The problem: Below are some records. Repeat exactly the lines from the one containing "[Sign in] (184, 84)" through the final line.
Start of Block
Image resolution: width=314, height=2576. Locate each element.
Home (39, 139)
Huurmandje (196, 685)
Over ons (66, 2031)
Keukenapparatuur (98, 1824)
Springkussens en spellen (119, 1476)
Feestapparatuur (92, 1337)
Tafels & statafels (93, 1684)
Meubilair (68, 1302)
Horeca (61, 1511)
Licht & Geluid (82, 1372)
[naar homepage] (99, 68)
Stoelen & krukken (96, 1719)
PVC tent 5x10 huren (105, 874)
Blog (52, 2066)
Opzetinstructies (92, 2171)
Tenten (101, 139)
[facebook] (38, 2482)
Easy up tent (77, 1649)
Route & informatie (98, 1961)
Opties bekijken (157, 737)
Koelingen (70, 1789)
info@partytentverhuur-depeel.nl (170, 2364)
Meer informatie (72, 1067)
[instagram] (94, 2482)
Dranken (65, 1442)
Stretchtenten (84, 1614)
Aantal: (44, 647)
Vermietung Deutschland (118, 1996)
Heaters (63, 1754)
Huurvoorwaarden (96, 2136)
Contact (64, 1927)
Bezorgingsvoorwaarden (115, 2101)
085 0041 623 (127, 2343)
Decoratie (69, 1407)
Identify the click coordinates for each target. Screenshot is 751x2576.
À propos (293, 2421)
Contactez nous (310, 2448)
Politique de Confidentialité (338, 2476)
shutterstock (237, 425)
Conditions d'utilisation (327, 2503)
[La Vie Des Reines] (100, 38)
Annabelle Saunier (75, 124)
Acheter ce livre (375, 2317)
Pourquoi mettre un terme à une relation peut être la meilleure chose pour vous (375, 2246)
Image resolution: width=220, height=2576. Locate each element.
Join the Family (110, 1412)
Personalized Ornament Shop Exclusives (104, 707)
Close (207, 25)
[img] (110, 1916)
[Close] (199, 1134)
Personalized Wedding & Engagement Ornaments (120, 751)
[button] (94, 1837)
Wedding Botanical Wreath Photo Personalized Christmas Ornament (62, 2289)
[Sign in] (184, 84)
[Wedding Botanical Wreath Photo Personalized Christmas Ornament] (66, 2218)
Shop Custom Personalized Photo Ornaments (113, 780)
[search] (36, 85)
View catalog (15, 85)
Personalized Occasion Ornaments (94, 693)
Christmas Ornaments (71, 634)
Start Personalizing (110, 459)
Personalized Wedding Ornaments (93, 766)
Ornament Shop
End of Block
Solution below:
[Sign in] (184, 84)
[Wedding Botanical Wreath Photo Personalized Christmas Ornament] (66, 2218)
Shop Custom Personalized Photo Ornaments (113, 780)
[search] (36, 85)
View catalog (15, 85)
Personalized Occasion Ornaments (94, 693)
Christmas Ornaments (71, 634)
Start Personalizing (110, 459)
Personalized Wedding Ornaments (93, 766)
Ornament Shop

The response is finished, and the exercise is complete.